- [Your task]: What's needed is an exact copy of the lines from the one that contains "Instruction: Open Core Cheat Options" to the end of the data below, leaving the pictures out.

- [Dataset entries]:
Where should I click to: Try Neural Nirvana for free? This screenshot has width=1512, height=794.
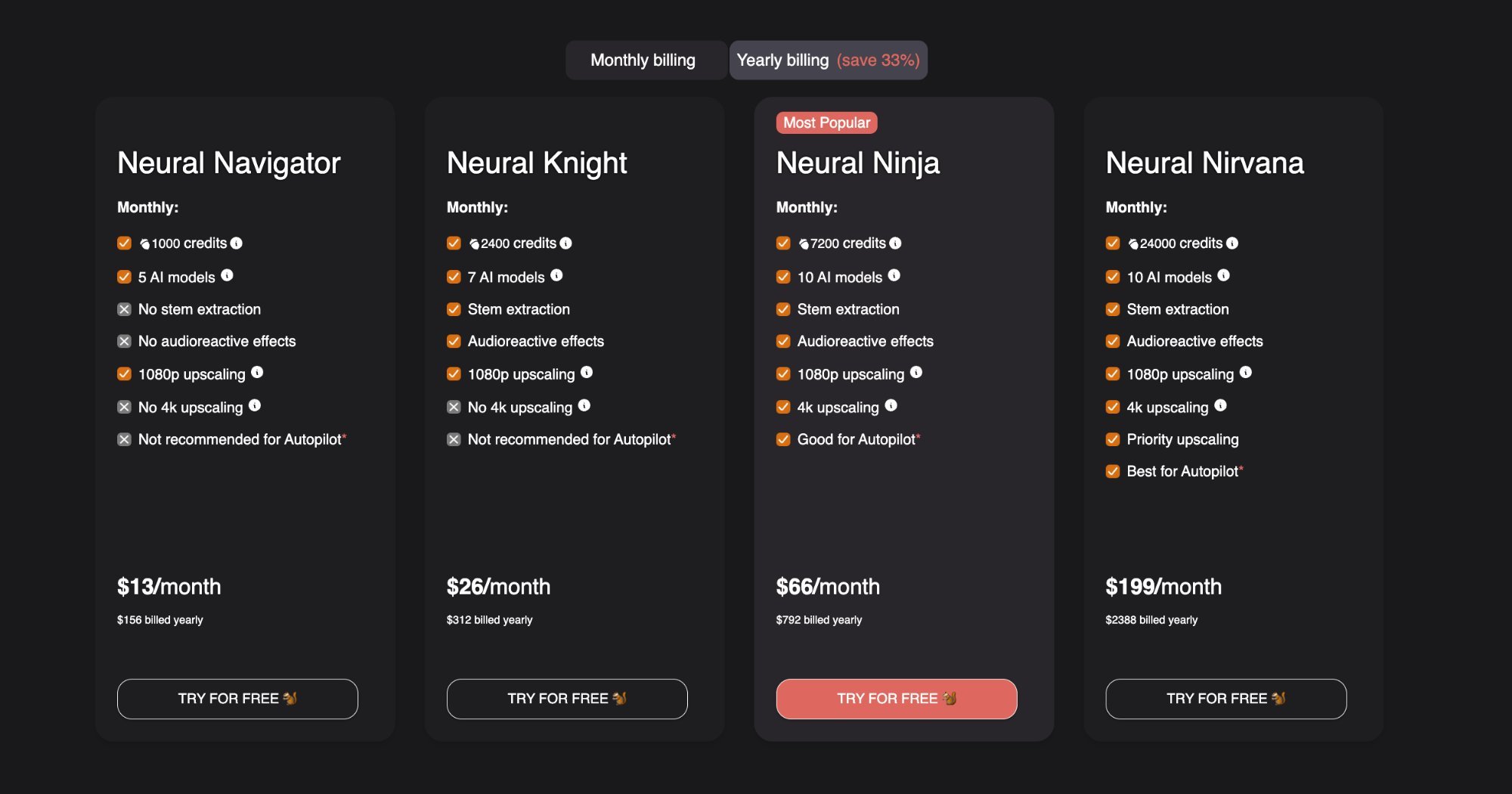(x=1225, y=699)
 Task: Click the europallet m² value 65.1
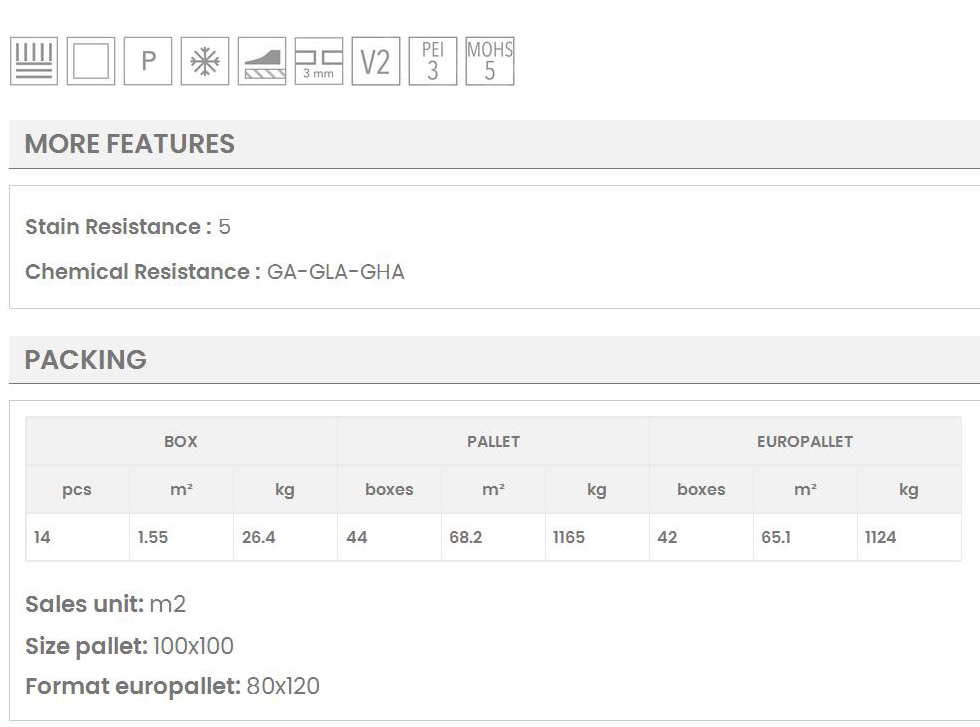tap(775, 537)
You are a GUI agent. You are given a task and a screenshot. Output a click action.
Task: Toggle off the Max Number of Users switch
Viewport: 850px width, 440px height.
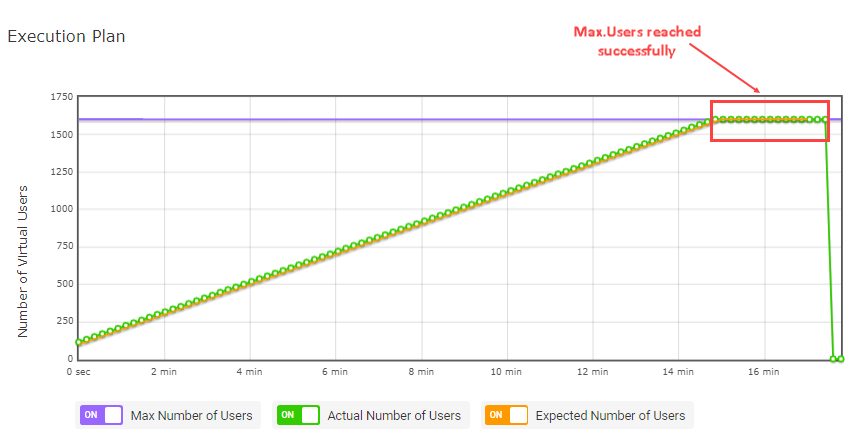coord(100,415)

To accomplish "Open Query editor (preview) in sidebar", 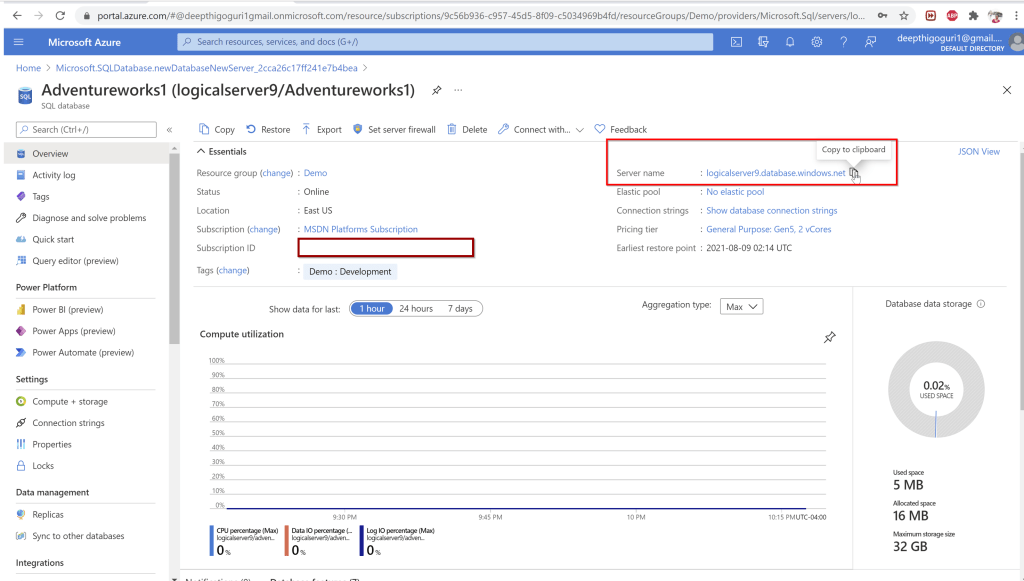I will (x=75, y=261).
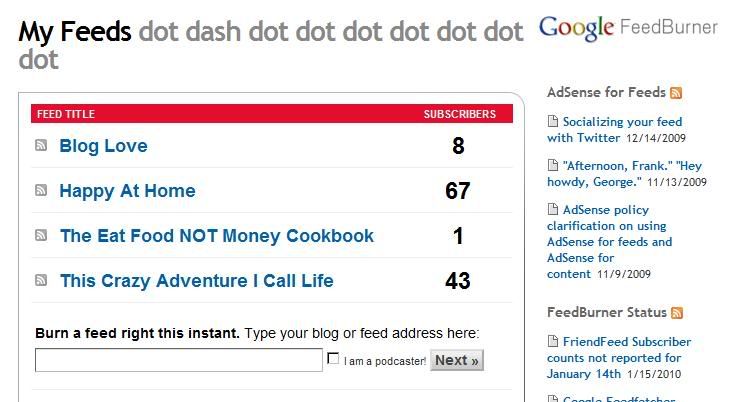The width and height of the screenshot is (731, 402).
Task: Open the Afternoon, Frank Hey howdy George post
Action: tap(625, 174)
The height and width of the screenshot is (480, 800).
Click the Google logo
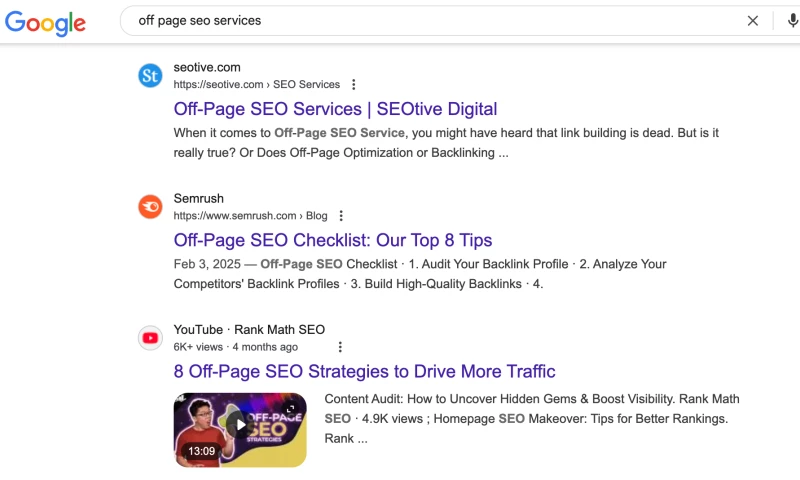pyautogui.click(x=45, y=21)
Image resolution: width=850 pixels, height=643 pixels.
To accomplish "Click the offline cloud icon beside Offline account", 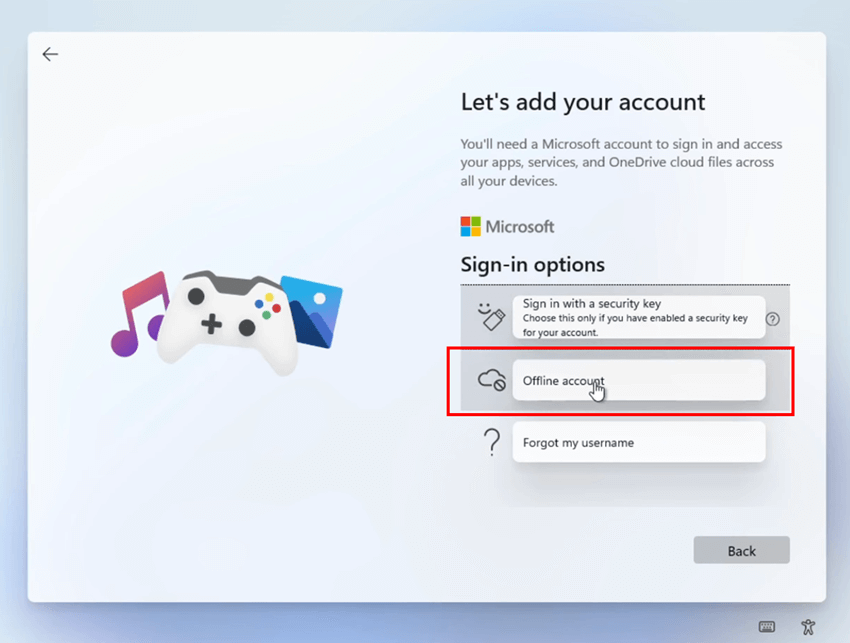I will (491, 380).
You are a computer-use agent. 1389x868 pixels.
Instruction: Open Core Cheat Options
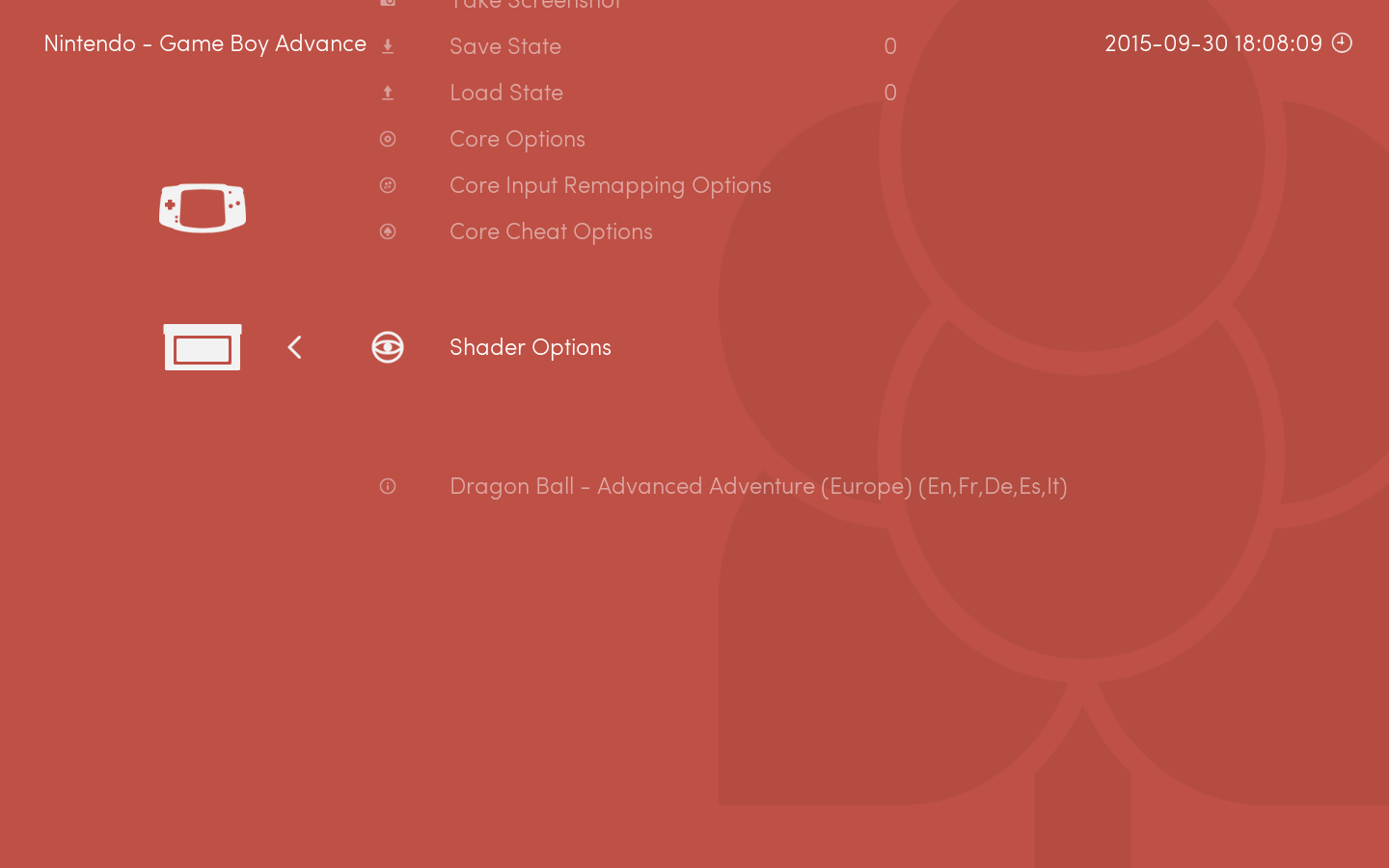coord(551,231)
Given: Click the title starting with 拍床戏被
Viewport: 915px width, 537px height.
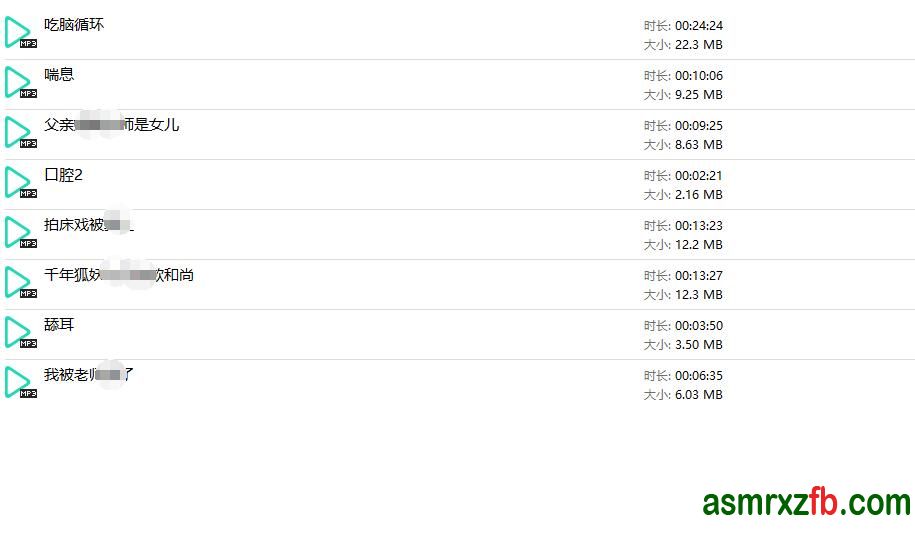Looking at the screenshot, I should coord(88,225).
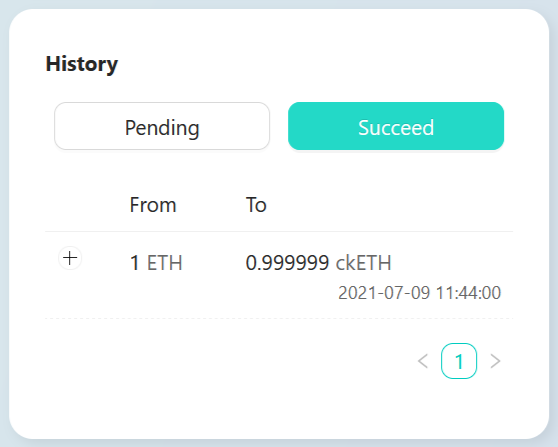
Task: Select the Succeed history tab
Action: [396, 126]
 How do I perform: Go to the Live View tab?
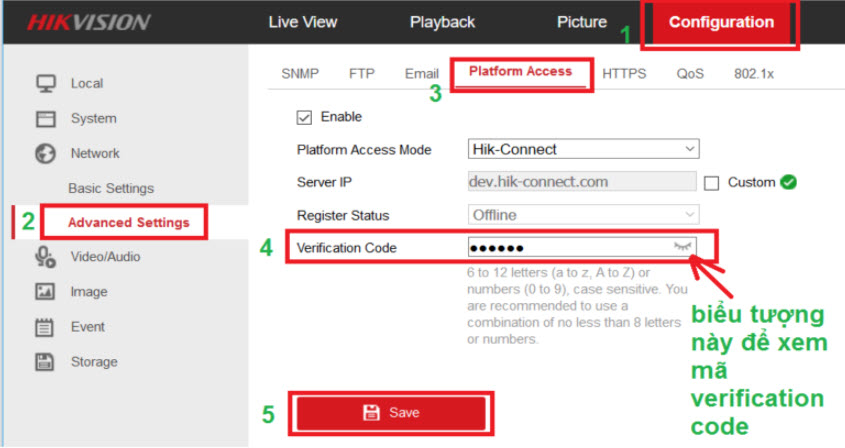click(303, 22)
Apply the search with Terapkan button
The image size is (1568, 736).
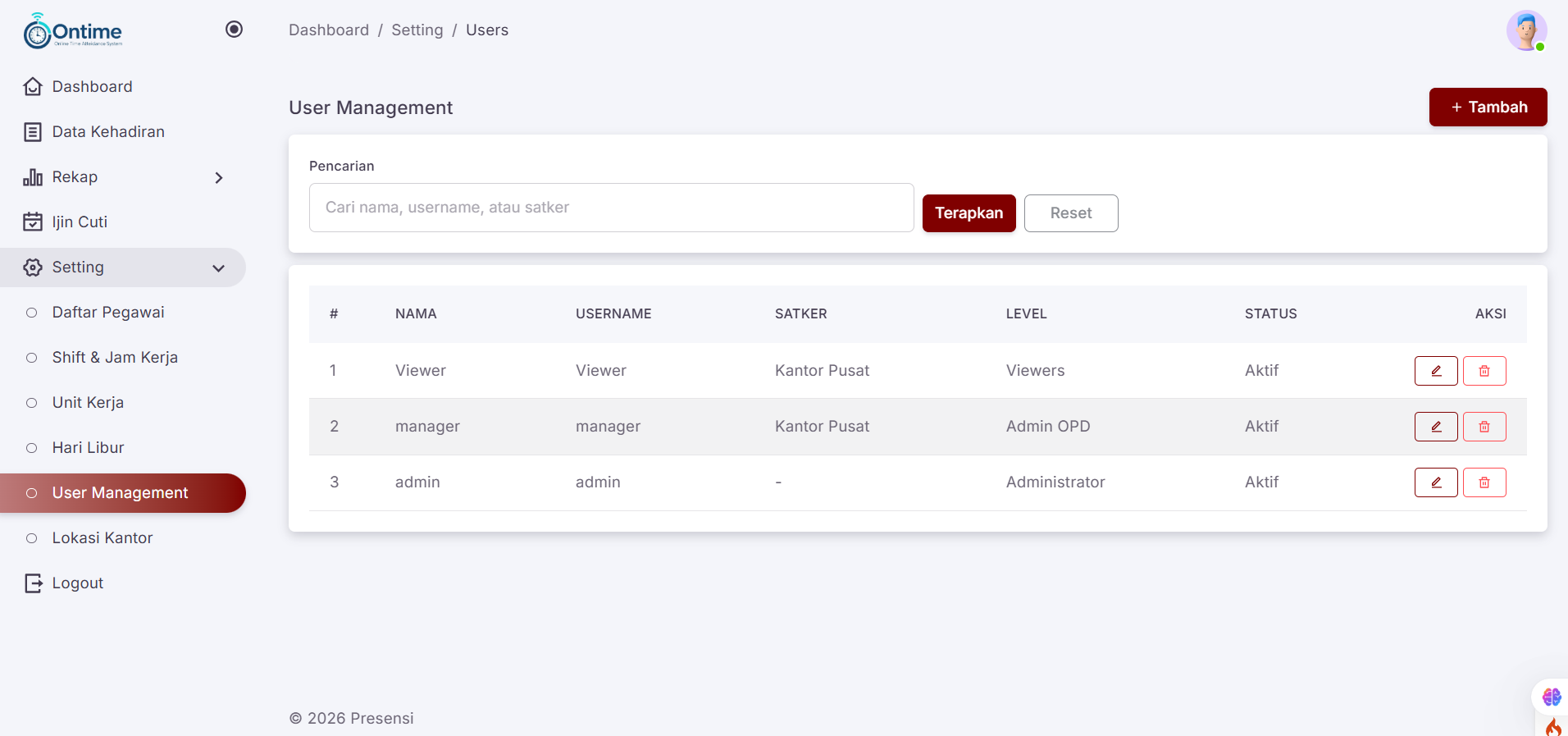969,213
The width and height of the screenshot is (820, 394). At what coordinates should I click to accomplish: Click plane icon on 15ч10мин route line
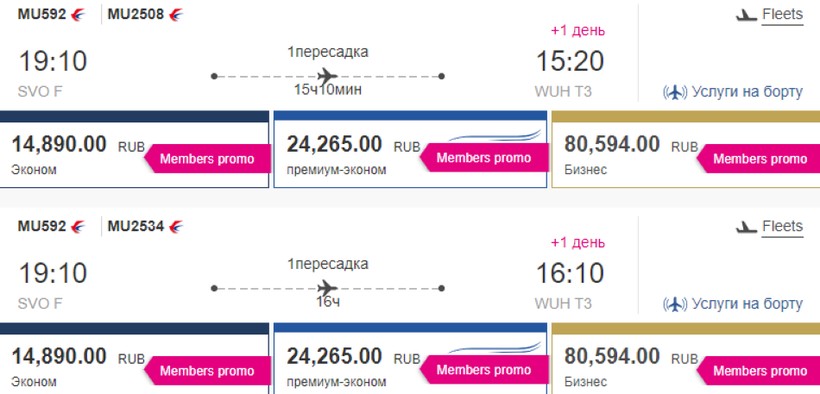[x=327, y=76]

- [Task result]:
Instruction: Open Core Cheat Options
coord(551,231)
Given: Click the title starting with 拍床戏被
Viewport: 915px width, 537px height.
Looking at the screenshot, I should coord(88,225).
Task: Select the Succeed history tab
Action: [396, 126]
 How do I perform: Go to the Live View tab?
click(303, 22)
Apply the search with Terapkan button
The image size is (1568, 736).
969,213
The width and height of the screenshot is (820, 394). At what coordinates should I click to accomplish: Click plane icon on 15ч10мин route line
[x=327, y=76]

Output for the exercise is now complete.